• _What to do_:
In the forum post below on benchmarking queues, which of Nitsan's projects is said to hold some interesting benchmarks? Please give its name.

-------- Excerpted text --------

Hi,
Benchmarking queues is a special exercice.
I highly recommend the blog of Nitsan Wakart.
In a nutshell, depending on the implementation of the queue, they are likely to be sensitive to certain situation. Queues always empty (consumer faster than producer) or queues always full (producer faster than consumer) are likely to create false sharing on the data of the queue. Similarly, queues perfectly balanced between producer and consumer could run faster because in ideal situation (very unlikely).
Rudiger Moller posted an extract of the Disruptor recently that summarize it well
Topic = Avoiding deadlocks in systems with bounded queues
Nice wrap up from disruptor documentation describing exactly the issues I had when fiddling with actors (bounded/unbounded Q based):
3.5 The Problems of Queues
Queues typically use either linked-lists or arrays for the underlying storage of elements. If an in-memory queue is allowed to be unbounded then for many classes of problem it can grow unchecked until it reaches the point of catastrophic failure by exhausting memory. This happens when producers outpace the consumers. Unbounded queues can be useful in systems where the producers are guaranteed not to outpace the consumers and memory is a precious resource, but there is always a risk if this assumption doesn’t hold and queue grows without limit. To avoid this catastrophic outcome, queues are commonly constrained in size (bounded). Keeping a queue bounded requires that it is either array-backed or that the size is actively tracked.
Queue implementations tend to have write contention on the head, tail, and size variables. When in use, queues are typically always close to full or close to empty due to the differences in pace between consumers and producers. They very rarely operate in a balanced middle ground where the rate of production and consumption is evenly matched. This propensity to be always full or always empty results in high levels of contention and/or expensive cache coherence. The problem is that even when the head and tail mechanisms are separated using different concurrent objects such as locks or CAS variables, they generally occupy the same cache-line.
The concerns of managing producers claiming the head of a queue, consumers claiming the tail, and the storage of nodes in between make the designs of concurrent implementations very complex to manage beyond using a single large-grain lock on the queue. Large grain locks on the whole queue for put and take operations are simple to implement but represent a significant bottleneck to throughput. If the concurrent concerns are teased apart within the semantics of a queue then the implementations become very complex for anything other than a single producer – single consumer implementation.
In Java there is a further problem with the use of queues, as they are significant sources of garbage. Firstly, objects have to be allocated and placed in the queue. Secondly, if linked-list backed, objects have to be allocated representing the nodes of the list. When no longer referenced, all these objects allocated to support the queue implementation need to be re-claimed.
In the
JAQ project of Nitsan, you will find some interesting benchmarks.
Specially this
one. Where you can tune the speed of consumer and producer and see effects on measurements.
Having made a lot of mistake myself in queue benchmarking, I will recommend to have a wide variety of benchmark testing different aspects and situations. And then look at how your changes affect all the benchmarks.
single threaded poll, offer, multi-threaded, concurrent, throughput, latency, etc... etc...
I have not contributed to JAQ yet but I'm planning to. I would encourage you to contribute to it because, ultimately, queues are something really basic but they require a lot of effort to get into high levels. Ultimately, we need that single place where we can get the right queues with high performance and where the benchmarking/testing is strong.
My 2 cents
Georges

-------- Excerpted records --------

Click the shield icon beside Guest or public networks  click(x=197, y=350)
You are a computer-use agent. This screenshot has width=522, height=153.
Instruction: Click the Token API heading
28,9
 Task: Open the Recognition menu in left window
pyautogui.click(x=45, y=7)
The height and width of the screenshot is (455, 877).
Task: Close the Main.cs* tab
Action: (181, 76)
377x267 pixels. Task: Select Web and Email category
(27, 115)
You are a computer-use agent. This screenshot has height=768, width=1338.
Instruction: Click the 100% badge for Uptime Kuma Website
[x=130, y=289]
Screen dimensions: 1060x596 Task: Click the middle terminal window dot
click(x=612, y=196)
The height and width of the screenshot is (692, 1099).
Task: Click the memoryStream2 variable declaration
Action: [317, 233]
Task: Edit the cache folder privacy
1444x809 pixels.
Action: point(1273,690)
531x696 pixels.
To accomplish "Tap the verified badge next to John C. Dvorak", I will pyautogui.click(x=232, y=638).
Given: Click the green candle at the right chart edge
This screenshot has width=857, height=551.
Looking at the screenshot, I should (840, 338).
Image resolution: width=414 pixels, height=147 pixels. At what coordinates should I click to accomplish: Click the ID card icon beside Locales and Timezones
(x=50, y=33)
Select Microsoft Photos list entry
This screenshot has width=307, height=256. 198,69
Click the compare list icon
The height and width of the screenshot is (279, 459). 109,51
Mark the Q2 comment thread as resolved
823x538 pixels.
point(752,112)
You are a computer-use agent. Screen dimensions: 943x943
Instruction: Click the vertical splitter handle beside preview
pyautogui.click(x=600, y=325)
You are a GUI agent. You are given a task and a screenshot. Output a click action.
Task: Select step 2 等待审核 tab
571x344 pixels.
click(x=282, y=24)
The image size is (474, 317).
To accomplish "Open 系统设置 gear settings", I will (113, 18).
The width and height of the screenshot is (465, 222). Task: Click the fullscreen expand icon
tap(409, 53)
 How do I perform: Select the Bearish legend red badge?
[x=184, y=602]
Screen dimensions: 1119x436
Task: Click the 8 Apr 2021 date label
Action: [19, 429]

--------

• _Reply_:
The JAQ project.